▶ **YOUR GOAL**
Print each entry exactly, all the way through.

▶ **EXERCISE INPUTS**
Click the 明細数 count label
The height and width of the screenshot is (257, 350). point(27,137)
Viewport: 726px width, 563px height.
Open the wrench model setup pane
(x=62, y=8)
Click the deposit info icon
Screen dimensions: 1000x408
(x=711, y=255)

▶ **WRITTEN REPLY**
Click the 明細数 count label
The height and width of the screenshot is (257, 350). point(27,137)
Viewport: 726px width, 563px height.
Open the wrench model setup pane
(x=62, y=8)
Click the deposit info icon
Screen dimensions: 1000x408
(x=711, y=255)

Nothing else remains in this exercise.